Yesterday's 5-1 vote by the Tampa City Council to add transgender people to its human rights ordinance included plenty of drama - mostly in the form of the public comments made by those in support and against the resolution.
But that was nothing compared to what was going on behind closed doors, apparently.
David Caton, executive director of the Florida Family Association, writes on his web site that he met during the meeting with Commission Chairman Thomas Scott and the City Attorney (Chip Fletcher?) to know "what wording changes needed to be made to correct the situation."

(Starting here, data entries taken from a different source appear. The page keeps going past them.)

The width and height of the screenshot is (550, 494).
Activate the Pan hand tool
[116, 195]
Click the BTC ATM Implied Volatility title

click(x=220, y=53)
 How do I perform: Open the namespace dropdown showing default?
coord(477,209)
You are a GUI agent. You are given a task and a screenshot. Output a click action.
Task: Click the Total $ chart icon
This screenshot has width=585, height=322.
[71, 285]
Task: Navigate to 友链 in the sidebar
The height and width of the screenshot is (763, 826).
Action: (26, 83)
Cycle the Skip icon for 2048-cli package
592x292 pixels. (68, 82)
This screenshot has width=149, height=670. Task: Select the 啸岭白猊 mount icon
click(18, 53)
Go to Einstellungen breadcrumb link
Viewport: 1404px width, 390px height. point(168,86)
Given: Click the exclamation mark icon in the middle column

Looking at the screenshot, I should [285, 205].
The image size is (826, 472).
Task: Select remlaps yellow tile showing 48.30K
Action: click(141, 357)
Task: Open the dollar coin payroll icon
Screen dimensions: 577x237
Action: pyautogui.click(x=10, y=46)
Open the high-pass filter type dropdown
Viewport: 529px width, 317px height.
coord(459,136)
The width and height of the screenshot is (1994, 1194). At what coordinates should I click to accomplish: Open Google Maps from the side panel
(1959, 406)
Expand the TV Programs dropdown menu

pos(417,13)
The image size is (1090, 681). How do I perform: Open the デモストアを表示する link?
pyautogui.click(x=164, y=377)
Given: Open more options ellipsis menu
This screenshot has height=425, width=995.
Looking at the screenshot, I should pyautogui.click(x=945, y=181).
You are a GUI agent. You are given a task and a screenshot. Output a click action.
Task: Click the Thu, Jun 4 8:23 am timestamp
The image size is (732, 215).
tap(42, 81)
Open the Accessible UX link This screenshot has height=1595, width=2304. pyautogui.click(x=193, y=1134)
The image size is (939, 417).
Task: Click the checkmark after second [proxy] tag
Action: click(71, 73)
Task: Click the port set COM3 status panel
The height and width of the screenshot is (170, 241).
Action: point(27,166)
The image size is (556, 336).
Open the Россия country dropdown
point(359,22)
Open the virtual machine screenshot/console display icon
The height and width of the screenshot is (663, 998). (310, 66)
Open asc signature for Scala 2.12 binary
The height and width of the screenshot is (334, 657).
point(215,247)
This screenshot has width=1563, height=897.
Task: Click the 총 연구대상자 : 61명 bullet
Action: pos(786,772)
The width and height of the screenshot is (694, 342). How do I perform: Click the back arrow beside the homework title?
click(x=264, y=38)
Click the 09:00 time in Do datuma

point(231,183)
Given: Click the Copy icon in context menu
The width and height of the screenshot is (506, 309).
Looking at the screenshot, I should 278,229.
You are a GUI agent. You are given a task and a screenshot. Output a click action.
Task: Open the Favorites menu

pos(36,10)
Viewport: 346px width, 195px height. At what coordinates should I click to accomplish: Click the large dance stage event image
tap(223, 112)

Caton writes that the wording by definition included transvestites and said they'd be permitted to use women's restrooms.
He then writes:
Pastor Scott told me that he could not support language that protected transvestites. He thought it protected only those seeking sex change operations even though he had already heard two transvestites testify that morning that most transgenders do not have the money to have an operation therefore they are transvestites.
I informed him that transvestites make up the largest percentage of the transgender movement which is a major part of the homosexual agenda.
He said he could not support that.
I left the side room believing that Pastor and Council Chair Tom Scott would vote against the ordinance.
Tom Scott followed me out the door of the side room where he caught the eyes of Joseph Caetano. Joseph Caetano says Tom Scotts smile and short words lead him to believe that somehow I agree to a change in wording of the ordinance.
If you were at the meeting or watching from home, you may have noticed that City Attorney Fletcher came before the Council before their final vote to discuss how the resolution was focusing on gender identity. He cited a phrase that the city of Gainsville had included in their legislation that he called helpful. That being "the inner sense of being a specific gender."
Caton writes incredulously:
What could Pastor and Council Chair Tom Scott believe that adding the words the inner sense of being a specific gender to the existing definition would eliminate transvestites from the ordinance? Adding this language actually increased the protection for transvestites because it made it ever clearer that a physical sex change was unnecessary to prove the ordinance applied to transvestites.
In Scott's closing remarks, which drew praise from various media organizations (including this one) he did say "this ordinance does not address transvestites. "
I bring this up because Caton obviously felt otherwise, and is aggrieved that what he thought was agreed upon behind closed doors was not what actually happened.
Caton also describes his conversation before the meeting with Councilman Joseph Caetano, who has been known to frequently vote in accordance with what Charlie Miranda does.
With Councilman Miranda making it clear that he was going to vote against the ordinance, Caton says he sidled up to Caetano before the vote and informed him of that. He also writes this :
Councilmember Joseph Caetano, the only Republican on the Tampa City Council, voted for it. Caetano blamed it on believing that Tom Scott cut a deal with me. By the way I do NOT cut political deals on moral issues. Additionally, Caetano told me that he did not want to be the only no vote so he voted yes.
According to Caton, Caetano didn't know that Miranda would be voting no, thus would not be the lone no vote. But he's also saying that because Scott and Caton had come out of the room seeming to agree, it was okay for him to vote FOR the measure.
Either way, the New Tampa representative doesn't come out of Caton's account looking too good. Of course, this is just David Caton's take. CL has attempted to speak with Caetano, Caton, and City Attorney Chip Fletcher for comment. If and when we hear from them, we will certainly update this post.